Using this syntax, this call is legal, and the inferred t is String, which is exactly what we want.
Now let's look at a more realistic example. A cup of Java coffee. Practical tree set
TreeSet (comparator & ltE>c)
The comparator interface is the core:
Interface comparator & ltT>{ int compare(T fst, tsnd); }
Suppose we want to create a tree set.
TreeSet (comparator
This allows any available comparator to pass in.
As the last example of using the lower-bound wildcard, let's look at the Collections.max () method, which returns the largest element in the collection.
Now, in order for max () to work, all elements in the incoming collection must implement the Comparatable interface. In addition, they must all be comparable. The first attempt is:
Public static & ltt extension comparability & ltT>& gtT max (collection & ltT & gtcoll)
In other words, the parameters of the method are a set of t, which can be compared with itself. This restriction is too strict.
Why? Consider a type that can be compared with any object:
Class Foo implements a comparable & ltObject & gt{...} ...
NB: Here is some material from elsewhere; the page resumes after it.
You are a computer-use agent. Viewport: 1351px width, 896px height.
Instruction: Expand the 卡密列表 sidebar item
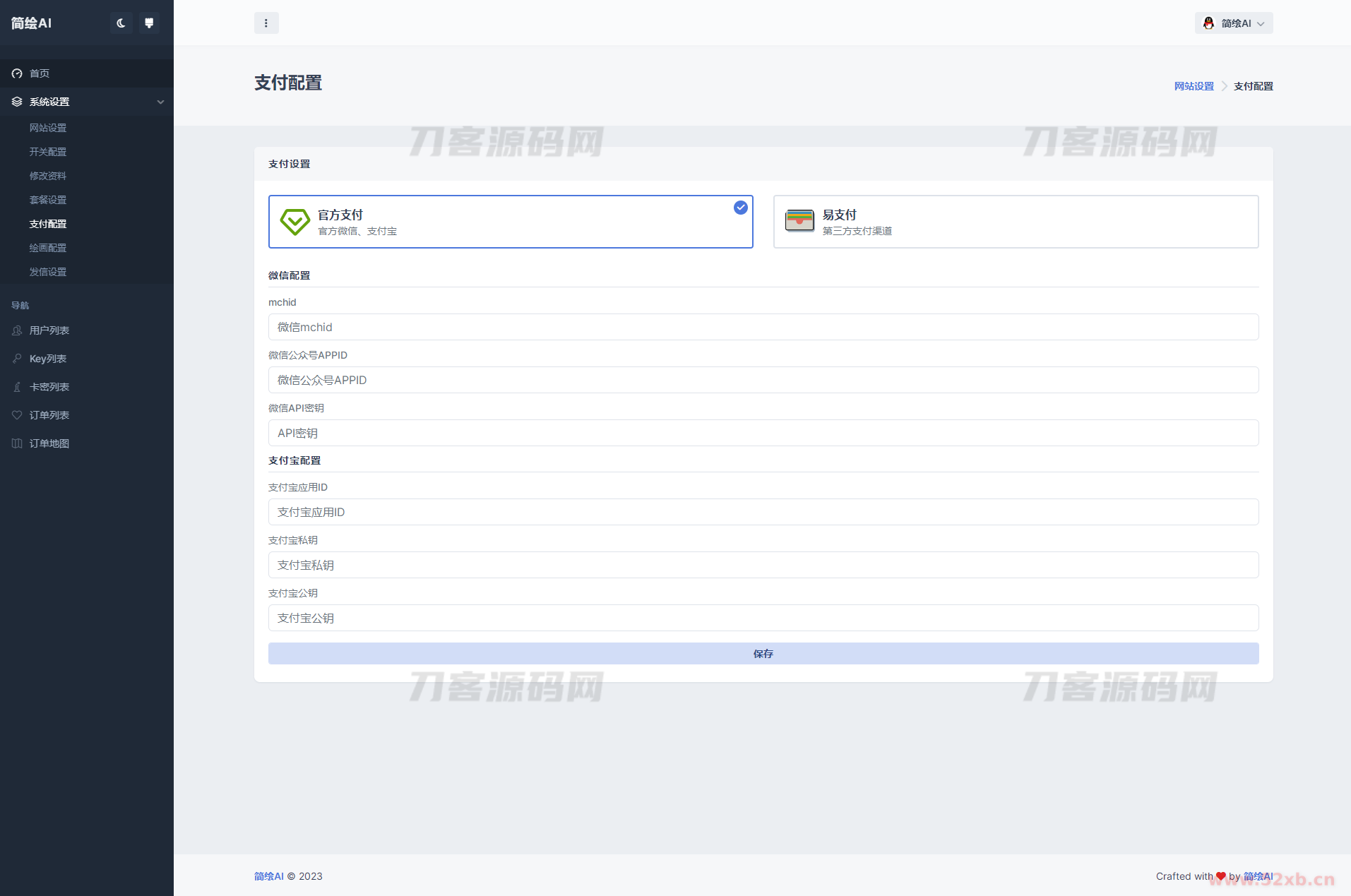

Collection & ltFoo & gtcf =...;;
collections . max(cf); //It should work.
Each element in a cf can be compared with other elements in each cf, because each such element is a Foo and can be compared with any object or another Foo.
However, using the above method signature, we found that the call was rejected. The inferred type must be Foo, but Foo does not implement a comparable interface.
There is absolutely no need to compare with yourself. What is needed is that T can be compared with one of its parent classes, which leads to the complexity of the actual method signature of: (note: Collections.max (), which we will discuss in section 10. )
Public static & ltt extensions are comparable to < Super T>& gtT max (Collection & ltT & gtcoll)
This inference is valid for most people who want Comparable to be applicable to any type of usage: you should always use comparable.
In short, if you have an API that only uses the type parameter t as a parameter, it should be the same as the lower limit wildcard (? The benefits of super t). Conversely, if the API only returns t, you should use the upper limit wildcard (? Expand t) Give your customers more flexibility.
(Original: This reasoning applies to almost any usage of comparable, and it applies to any type: you always want to use comparable.
Generally speaking, if you have an API that only uses the type parameter t as a parameter, then its use should make use of the lower bound wildcard (? Super t). Conversely, if the API only returns t, then by using the upper limit wildcard (? Expand t). )。
If you want to know more about java generics, then
I suggest you have a look:
Chinese link address:/J2SE/1.5/pdf/generics-tutorial.pdf.